> _CHALLENGE_
Continue the story of ballplayer Big Boy Kraft's career, starting right after its last sentence.

> _SOURCE_
In ordinary times, there wouldn’t have been a damn thing Kraft could do about his predicament, but 1914 wasn’t ordinary times. Because of the threat posed by the upstart Federal League in 1914, the Baseball Players’ Fraternity enjoyed a good amount of pull over the National Commission. So, when the Baseball Players’ Fraternity threatened to strike over Kraft, the Commission convinced Nashville to sell the rebel ballplayer’s contract to Newark, which they did.
Kraft bounced around the Class AA leagues for a few years and again kicked up controversy when he and two other players refused to report after being traded to Milwaukee in 1916. The players demanded a signing bonus which they were reluctantly given. By 1918 Kraft was thirty years old, had made himself a nuisance to baseball’s ruling class and was slipping down a minor league rung each season. Then Uncle Sam came calling.
Kraft had been a gearhead since he was kid back on the farm in Indiana, and the Army put him to good use in the Motor Transport Corps. After six months in France he returned home and married his girlfriend, Dorothy Goessling. With baseball booming again, Kraft signed with the Fort Worth Panthers of the Texas League. Now into his thirties, Big Boy figured he’d wring a few more bucks out of the game before his legs went, earning enough cash to buy into a business when he retired. It was a solid plan, but it didn’t quite work out like he figured.
Fort Worth had a juggernaut of a ball club in 1919. The team was assembled by owners W.K. Stripling and Paul LaGrave who acted as president and general manager respectively. The two men carefully built a core team that meshed well under the watchful eye of legendary Texas League manager Jake Atz. Fort Worth management made it a point to pay their players higher wages than was the norm for a Class A club. Not only did this led to players actually turning down promotions to a higher level league to stay in town, but spending those fat paychecks with Fort Worth merchants endeared the team to its citizens, creating a rabid fan base. After the war, Stripling and LaGrave signed an agreement with Detroit who funneled their promising players south for seasoning. In 1919, eleven of the guys on the Panthers either had time in the majors or would so very soon.
Fresh from driving ammo trucks in France, Kraft only hit .275, but his 11 home runs was the Texas League’s second best. Fort Worth won one half of the split season schedule but lost to Shreveport in the playoffs. Kraft figured he’d give it another season, but Kraft wasn’t much help in 1920, hitting a miserable .258 with 6 lousy home runs. Now obviously at the end of his career, Kraft signed with Fort Worth for 1921, both parties not expecting much out of the old ballplayer. Both were wrong.

> _STORED ROWS_
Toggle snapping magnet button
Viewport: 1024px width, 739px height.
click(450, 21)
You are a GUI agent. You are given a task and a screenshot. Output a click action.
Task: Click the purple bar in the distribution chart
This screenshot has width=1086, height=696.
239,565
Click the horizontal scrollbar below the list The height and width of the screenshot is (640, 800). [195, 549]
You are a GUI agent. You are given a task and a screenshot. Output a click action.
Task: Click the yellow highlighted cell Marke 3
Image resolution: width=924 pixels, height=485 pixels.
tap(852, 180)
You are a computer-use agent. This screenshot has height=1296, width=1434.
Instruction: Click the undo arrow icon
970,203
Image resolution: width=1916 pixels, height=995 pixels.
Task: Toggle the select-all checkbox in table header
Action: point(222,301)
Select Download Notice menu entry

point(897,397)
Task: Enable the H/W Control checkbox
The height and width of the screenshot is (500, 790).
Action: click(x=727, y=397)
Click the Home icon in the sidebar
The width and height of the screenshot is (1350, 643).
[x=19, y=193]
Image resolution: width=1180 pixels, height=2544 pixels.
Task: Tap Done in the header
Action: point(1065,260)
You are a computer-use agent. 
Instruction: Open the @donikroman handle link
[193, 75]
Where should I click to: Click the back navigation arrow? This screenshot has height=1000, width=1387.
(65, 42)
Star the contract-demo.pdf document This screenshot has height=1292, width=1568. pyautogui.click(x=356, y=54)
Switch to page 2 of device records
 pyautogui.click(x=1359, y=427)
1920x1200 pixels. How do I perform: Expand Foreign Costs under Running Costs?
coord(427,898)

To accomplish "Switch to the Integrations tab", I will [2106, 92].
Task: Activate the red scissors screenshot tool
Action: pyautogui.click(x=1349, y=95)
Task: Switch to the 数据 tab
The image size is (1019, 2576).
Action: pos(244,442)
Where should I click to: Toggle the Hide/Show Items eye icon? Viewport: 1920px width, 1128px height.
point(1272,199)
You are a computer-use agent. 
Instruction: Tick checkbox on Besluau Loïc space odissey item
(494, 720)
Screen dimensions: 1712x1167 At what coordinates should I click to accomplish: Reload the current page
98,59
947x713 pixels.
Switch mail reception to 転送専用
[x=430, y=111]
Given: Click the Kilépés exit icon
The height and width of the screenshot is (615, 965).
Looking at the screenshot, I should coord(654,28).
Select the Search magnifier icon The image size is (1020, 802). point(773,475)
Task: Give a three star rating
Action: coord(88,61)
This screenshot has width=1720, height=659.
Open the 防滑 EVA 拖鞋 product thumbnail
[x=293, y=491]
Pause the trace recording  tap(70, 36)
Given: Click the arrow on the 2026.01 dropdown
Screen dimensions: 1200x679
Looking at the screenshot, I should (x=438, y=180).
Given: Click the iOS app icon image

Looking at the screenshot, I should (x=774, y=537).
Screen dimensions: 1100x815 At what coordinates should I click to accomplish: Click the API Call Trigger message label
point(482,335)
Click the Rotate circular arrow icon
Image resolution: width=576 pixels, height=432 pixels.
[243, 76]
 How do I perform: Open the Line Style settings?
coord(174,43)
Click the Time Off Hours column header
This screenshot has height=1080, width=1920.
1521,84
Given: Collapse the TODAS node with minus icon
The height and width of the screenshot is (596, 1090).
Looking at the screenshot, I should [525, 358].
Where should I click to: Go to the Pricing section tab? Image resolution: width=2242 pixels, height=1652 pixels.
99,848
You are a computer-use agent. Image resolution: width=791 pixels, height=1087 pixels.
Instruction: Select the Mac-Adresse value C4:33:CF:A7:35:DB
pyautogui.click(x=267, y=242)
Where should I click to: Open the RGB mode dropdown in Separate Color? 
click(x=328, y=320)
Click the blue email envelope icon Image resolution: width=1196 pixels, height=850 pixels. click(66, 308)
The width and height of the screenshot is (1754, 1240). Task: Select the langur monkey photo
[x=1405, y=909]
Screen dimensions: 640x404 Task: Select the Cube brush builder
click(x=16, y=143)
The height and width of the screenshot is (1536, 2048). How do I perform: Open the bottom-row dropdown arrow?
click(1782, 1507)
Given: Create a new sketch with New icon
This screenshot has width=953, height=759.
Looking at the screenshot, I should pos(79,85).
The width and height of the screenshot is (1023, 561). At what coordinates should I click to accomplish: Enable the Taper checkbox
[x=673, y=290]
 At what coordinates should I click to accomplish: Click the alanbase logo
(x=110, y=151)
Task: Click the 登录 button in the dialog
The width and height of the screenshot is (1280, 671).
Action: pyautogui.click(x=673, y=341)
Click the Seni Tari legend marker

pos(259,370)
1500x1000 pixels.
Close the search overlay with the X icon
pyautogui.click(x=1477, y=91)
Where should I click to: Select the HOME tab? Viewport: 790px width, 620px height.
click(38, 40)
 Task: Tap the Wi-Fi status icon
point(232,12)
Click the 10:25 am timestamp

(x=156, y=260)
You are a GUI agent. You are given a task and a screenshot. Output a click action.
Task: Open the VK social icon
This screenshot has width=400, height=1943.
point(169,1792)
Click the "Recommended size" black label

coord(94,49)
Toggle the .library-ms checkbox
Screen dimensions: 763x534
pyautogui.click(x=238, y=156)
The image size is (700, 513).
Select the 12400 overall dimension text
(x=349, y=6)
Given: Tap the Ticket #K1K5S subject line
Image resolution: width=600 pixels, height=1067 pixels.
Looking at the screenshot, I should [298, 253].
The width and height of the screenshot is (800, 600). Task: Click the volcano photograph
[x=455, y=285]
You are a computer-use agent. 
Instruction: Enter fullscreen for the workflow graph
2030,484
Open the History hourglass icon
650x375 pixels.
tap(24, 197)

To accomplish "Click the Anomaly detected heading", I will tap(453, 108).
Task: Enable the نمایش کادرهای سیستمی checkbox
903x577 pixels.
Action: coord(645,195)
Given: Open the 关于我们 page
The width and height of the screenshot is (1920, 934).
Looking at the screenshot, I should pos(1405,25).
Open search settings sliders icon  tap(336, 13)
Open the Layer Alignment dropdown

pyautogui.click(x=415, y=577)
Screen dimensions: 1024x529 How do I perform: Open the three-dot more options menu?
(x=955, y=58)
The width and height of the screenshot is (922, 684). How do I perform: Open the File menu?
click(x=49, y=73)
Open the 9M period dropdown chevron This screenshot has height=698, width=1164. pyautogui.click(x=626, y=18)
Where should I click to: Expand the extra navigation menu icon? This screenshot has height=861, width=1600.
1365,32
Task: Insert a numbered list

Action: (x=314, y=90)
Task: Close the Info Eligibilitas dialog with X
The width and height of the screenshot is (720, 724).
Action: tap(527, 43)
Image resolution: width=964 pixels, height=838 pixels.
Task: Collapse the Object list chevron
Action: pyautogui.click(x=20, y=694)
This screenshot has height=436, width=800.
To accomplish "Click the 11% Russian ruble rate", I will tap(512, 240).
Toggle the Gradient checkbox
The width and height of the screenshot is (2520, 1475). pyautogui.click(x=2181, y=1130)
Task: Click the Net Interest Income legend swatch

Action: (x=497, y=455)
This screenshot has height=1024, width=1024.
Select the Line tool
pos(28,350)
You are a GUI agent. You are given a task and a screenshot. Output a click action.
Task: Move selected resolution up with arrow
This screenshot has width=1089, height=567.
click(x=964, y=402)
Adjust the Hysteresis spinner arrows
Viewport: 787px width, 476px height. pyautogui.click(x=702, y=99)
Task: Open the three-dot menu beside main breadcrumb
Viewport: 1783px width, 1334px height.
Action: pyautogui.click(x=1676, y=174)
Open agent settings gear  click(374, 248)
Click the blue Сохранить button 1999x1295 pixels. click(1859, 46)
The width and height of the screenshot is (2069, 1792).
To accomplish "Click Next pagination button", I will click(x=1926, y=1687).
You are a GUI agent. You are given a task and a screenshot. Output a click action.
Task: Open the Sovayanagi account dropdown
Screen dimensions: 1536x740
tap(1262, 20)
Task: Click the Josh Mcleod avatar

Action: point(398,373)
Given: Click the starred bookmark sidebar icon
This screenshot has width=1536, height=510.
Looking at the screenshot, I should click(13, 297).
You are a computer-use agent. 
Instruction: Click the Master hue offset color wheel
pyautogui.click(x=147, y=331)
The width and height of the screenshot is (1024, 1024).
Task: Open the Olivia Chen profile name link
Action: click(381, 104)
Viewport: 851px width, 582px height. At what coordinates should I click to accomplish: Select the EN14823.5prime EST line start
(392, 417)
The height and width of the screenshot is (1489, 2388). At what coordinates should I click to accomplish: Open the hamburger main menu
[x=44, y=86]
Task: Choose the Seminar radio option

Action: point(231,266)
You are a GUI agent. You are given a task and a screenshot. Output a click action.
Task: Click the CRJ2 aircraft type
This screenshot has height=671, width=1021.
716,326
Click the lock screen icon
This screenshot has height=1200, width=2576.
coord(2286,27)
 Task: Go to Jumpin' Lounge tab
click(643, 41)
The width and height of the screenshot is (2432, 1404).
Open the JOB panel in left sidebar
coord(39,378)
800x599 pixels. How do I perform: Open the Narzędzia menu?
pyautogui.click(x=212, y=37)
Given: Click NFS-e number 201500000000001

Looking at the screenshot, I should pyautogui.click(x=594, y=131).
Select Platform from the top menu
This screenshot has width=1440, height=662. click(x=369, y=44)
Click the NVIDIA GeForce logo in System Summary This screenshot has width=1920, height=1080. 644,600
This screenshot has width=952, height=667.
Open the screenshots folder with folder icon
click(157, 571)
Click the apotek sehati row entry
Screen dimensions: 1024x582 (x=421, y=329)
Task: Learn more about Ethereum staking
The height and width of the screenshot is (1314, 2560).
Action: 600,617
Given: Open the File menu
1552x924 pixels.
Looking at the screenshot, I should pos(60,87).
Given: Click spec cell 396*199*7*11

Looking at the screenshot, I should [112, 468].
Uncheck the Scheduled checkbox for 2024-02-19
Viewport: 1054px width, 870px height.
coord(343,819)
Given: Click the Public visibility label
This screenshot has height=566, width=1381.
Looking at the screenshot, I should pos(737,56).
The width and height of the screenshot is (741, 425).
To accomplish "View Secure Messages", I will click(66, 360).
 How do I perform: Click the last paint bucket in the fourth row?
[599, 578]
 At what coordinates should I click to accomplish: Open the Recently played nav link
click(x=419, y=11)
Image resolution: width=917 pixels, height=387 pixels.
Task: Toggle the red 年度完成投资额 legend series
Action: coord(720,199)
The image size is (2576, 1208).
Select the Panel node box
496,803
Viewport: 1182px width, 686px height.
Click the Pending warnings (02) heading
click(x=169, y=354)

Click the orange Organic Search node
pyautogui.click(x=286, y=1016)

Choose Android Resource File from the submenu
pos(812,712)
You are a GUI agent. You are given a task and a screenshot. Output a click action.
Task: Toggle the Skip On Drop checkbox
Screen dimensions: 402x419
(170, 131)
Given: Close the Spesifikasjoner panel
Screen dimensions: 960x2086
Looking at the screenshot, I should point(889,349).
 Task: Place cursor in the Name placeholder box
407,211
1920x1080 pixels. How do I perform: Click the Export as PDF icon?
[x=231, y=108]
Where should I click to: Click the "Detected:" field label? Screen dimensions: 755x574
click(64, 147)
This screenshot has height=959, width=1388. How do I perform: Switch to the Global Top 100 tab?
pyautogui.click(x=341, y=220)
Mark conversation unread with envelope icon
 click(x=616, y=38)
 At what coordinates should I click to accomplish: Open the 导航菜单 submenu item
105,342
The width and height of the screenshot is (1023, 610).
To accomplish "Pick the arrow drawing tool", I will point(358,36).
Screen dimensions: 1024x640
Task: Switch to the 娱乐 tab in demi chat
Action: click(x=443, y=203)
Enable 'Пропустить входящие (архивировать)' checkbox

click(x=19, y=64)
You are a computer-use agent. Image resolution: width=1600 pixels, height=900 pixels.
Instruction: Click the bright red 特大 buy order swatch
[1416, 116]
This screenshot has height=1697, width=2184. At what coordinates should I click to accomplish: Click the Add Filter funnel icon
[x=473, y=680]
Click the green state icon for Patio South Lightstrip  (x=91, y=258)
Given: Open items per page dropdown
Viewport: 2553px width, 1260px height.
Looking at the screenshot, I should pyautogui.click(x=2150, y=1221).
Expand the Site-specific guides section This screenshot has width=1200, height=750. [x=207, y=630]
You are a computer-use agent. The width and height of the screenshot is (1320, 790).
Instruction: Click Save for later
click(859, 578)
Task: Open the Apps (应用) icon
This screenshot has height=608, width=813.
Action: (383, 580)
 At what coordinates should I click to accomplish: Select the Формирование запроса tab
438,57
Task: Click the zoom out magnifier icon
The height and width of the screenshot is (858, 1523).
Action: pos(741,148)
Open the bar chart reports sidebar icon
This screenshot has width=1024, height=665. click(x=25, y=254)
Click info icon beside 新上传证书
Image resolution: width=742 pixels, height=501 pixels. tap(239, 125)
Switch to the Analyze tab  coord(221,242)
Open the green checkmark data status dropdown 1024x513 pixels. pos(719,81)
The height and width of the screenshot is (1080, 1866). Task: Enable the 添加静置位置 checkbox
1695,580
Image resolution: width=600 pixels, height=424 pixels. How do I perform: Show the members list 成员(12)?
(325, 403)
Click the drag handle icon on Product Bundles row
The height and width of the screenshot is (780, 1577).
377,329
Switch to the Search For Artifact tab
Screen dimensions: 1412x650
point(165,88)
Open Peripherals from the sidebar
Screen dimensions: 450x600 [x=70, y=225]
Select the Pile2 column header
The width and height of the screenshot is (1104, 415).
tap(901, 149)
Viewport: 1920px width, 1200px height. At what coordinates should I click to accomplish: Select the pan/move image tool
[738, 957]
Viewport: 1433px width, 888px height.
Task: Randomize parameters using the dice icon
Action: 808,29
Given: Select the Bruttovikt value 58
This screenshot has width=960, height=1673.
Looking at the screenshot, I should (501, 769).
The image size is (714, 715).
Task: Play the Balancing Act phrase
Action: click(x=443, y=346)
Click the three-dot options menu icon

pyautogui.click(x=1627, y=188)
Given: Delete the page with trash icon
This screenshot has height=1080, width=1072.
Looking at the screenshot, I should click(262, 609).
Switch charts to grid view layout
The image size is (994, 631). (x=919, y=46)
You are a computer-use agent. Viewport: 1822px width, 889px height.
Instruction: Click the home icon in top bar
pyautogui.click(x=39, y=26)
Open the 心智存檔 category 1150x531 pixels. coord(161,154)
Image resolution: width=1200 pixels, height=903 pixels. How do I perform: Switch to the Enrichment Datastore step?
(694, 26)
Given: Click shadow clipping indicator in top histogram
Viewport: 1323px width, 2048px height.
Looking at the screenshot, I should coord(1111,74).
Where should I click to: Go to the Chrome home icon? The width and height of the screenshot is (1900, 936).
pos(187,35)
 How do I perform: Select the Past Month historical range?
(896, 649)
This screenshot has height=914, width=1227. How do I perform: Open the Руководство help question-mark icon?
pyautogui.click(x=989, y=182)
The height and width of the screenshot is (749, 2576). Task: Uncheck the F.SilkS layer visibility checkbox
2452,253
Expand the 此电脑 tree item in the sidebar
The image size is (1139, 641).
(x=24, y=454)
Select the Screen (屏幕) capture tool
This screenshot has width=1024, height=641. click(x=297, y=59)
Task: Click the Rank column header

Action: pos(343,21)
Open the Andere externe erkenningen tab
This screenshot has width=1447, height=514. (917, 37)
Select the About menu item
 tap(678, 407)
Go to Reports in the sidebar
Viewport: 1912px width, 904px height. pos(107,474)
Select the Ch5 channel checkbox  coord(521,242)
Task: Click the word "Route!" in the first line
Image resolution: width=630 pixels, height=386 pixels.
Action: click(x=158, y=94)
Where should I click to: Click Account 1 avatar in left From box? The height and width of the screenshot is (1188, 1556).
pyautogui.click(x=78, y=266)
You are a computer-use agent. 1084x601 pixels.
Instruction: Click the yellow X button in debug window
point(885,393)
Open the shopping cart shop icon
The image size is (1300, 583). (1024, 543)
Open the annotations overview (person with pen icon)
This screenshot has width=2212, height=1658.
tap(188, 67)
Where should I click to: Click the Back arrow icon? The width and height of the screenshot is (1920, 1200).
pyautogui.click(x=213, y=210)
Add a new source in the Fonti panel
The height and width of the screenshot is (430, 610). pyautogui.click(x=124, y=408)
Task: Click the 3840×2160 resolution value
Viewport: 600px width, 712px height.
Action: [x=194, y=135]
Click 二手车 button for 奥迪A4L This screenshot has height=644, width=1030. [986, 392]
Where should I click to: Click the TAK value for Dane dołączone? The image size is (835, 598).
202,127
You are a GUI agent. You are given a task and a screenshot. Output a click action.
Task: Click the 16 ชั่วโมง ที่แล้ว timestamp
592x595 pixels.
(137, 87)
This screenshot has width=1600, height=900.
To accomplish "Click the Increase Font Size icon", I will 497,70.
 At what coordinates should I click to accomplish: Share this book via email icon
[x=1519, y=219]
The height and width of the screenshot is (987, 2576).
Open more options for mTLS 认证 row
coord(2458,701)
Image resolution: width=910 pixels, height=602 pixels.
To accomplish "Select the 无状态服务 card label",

> _RESPONSE BELOW_
Somehow, someway, Big Boy had stumbled on the secret to home run hitting. In one game early in the 1921 season, Kraft went 5 for 5 with three home runs, and never let up all summer. By the time 1921 ended, Kraft had set Texas League records for most hits (212) and total bases (376) in a season. He won the batting crown with a .352 average and smashed 31 home runs, second in the league, as Fort Worth cruised to another pennant. 1922 was almost a carbon copy of 1921 except that Kraft led the league with 32 home runs and 131 RBI. Then he and the Panthers came back and did the same thing in 1923 – Fort Worth sweeping the pennant and Kraft leading the league in homers with 32.
As the team’s elder statesman, Kraft helped the younger players navigate the ways and means of a bush leaguer, offering such sage advice as “you always want to get your name in the paper. If you’re walking down the street and you haven’t been getting enough publicity, hit someone in the face.” Thankfully for Fort Worth pedestrians, Big Boy Kraft’s 95 home runs in three years garnered him enough ink in the sports pages without having to slug anyone.
In 1924 it was the opposing Texas League pitchers that wanted to slug Kraft and the other Panthers. The team won 109 games to finish 30 1/2 games in front, their incredible record was fueled by Big Boy’s bat. The 37 year-old vet not only set new Texas League records for RBI (196) and total bases (414), but his 55 home runs was the best in all of baseball since Babe Ruth’s 59 in 1921. He also hit a nice .349 for the pennant winners.
Since this was 1924, the age of Babe Ruth, it was Kraft’s 55 home runs that really got people interested, and that’s what initiated the telegram that arrived from Cincinnati.
At thirty-seven, Kraft knew he’d never be more than a novelty in the majors. Sure, maybe he’d knock a few out of the park, but he’d never approach what Babe Ruth was doing. There were other offers on the table, including a rare for the time multi-year contract from Fort Worth at $5,000 a season. That was a lot of money, but like the question posed by the Reds, Big Boy Kraft already knew his answer.
Fifty-five and out.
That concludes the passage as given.